[Saved entries]
□ □ □ □

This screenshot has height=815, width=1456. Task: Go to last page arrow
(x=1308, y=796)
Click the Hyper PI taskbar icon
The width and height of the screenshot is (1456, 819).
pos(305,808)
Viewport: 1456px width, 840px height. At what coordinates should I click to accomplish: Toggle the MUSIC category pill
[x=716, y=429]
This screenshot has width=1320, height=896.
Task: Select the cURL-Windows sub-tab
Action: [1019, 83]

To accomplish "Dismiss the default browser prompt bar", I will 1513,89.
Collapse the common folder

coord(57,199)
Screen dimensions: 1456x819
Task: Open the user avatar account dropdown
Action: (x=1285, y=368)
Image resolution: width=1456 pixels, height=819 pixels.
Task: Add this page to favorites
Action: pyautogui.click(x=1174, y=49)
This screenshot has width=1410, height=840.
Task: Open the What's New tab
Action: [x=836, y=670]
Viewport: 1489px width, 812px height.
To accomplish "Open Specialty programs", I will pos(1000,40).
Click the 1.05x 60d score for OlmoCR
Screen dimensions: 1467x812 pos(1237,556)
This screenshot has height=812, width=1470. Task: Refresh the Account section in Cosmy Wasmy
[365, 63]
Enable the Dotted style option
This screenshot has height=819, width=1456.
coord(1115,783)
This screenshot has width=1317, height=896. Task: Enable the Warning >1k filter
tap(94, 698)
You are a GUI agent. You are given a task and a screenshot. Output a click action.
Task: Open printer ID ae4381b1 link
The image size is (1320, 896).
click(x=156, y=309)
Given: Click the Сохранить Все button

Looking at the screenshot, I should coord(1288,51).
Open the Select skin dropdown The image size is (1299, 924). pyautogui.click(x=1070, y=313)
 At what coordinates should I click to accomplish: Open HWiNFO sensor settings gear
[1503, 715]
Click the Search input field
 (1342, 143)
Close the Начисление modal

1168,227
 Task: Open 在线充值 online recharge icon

□ □ □ □

**WHAT YOU SHOULD DO**: Only the lines above starting at the one containing "The image size is (1320, 896)." and ending at the one containing "Open the Select", both included, are to be returned, exactly as they read.

**RESULT OF THE EXERCISE**:
The image size is (1320, 896).
click(x=156, y=309)
Given: Click the Сохранить Все button

Looking at the screenshot, I should coord(1288,51).
Open the Select skin dropdown The image size is (1299, 924). pyautogui.click(x=1070, y=313)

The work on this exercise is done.